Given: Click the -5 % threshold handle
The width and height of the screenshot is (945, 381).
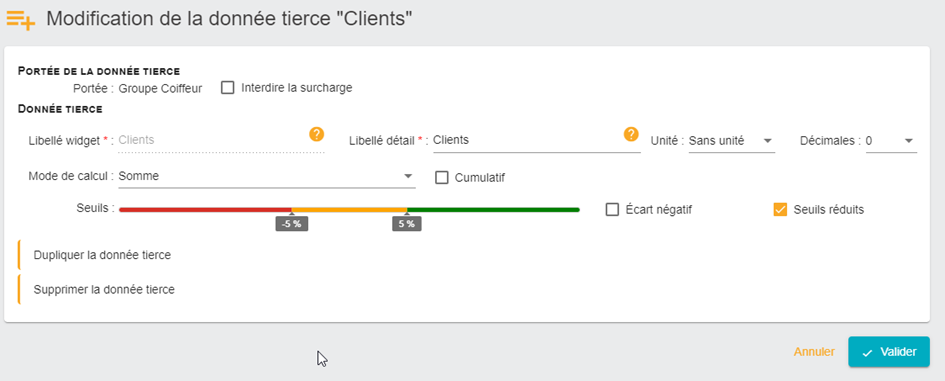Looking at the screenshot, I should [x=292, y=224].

==

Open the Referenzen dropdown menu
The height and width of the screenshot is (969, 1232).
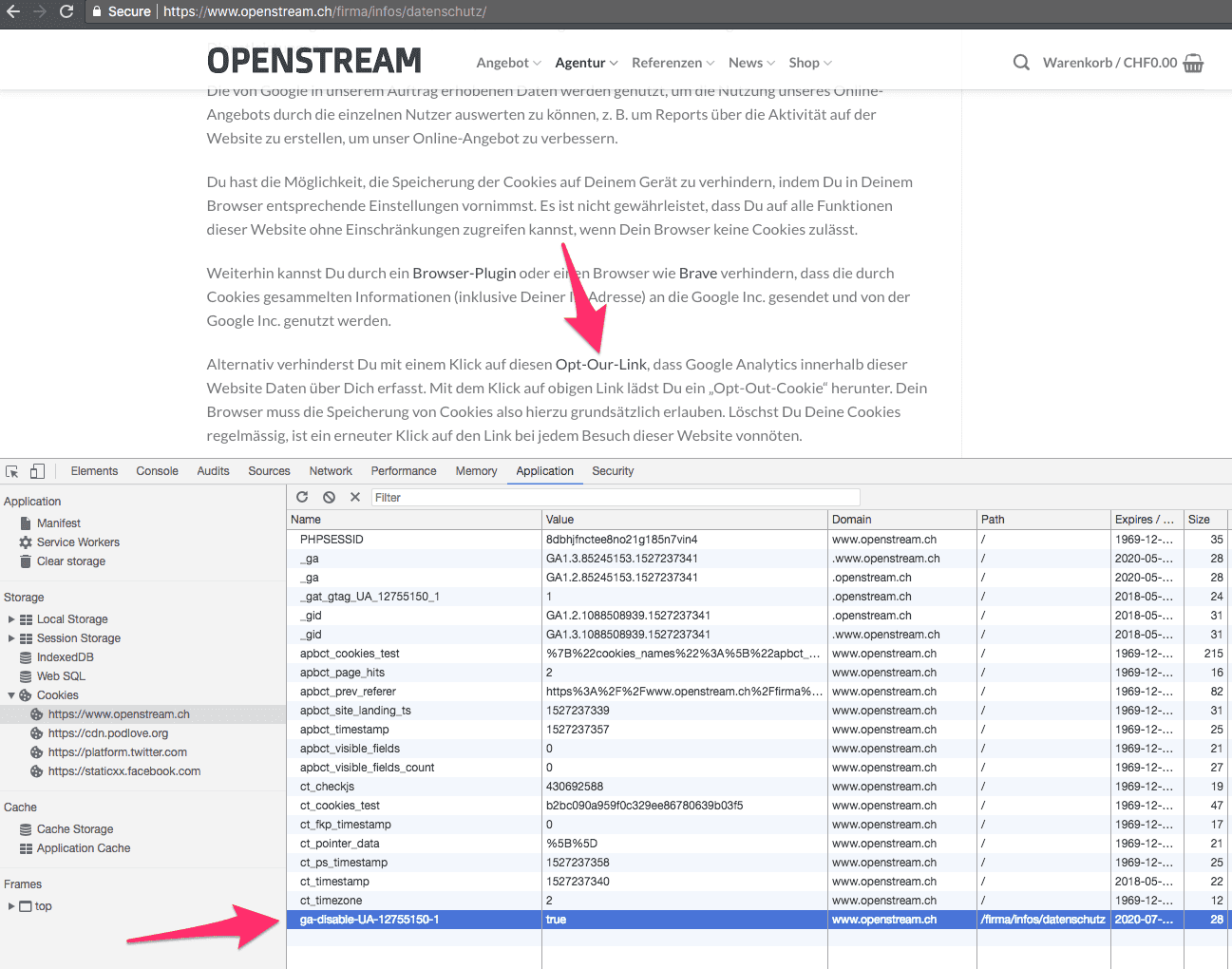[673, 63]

--

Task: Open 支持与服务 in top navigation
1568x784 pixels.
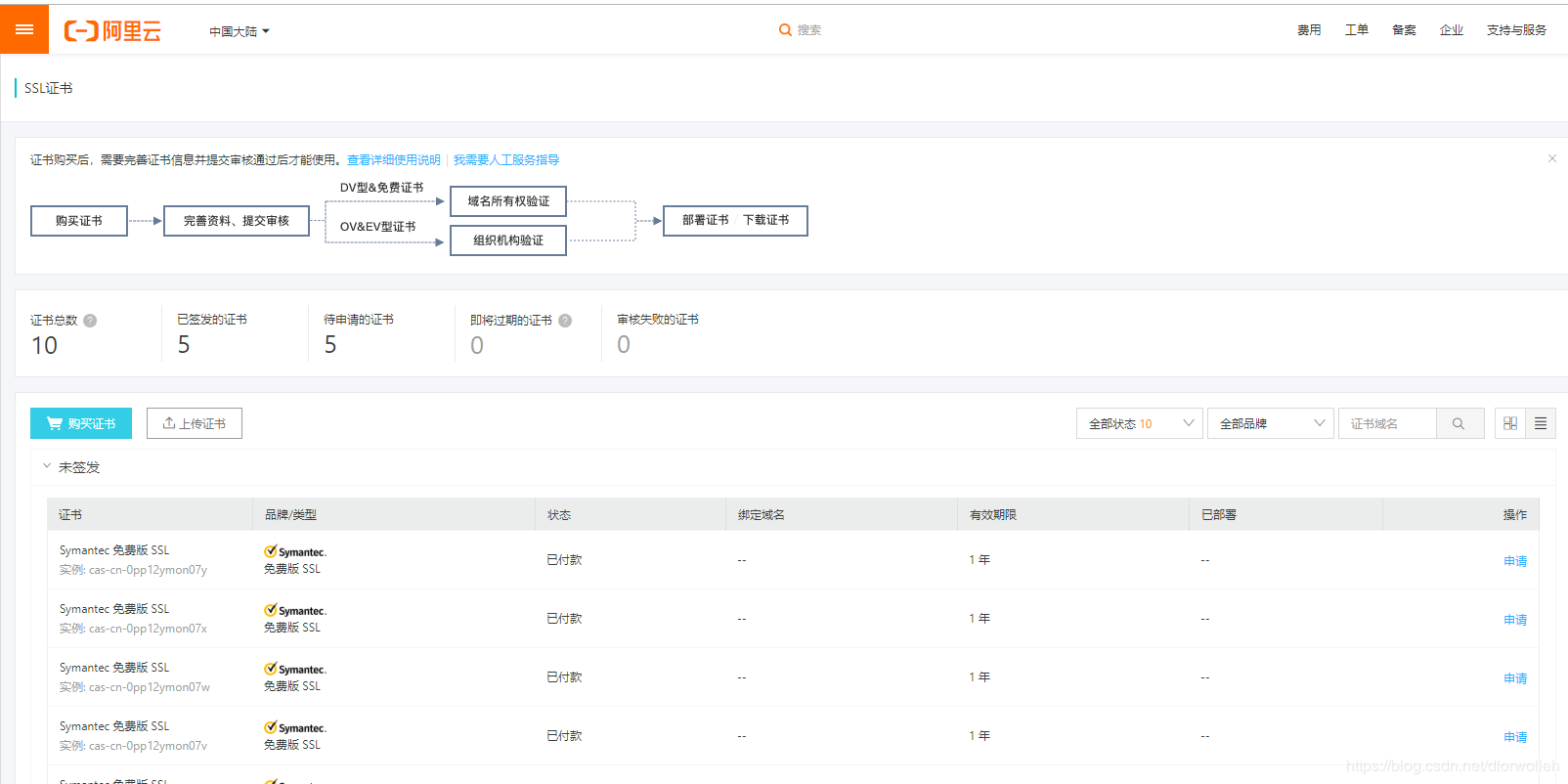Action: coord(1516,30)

**THE PROBLEM:** Tell how many lines of the listing include the word "Open"; the number alone is the answer.

**SOLUTION BELOW:** 2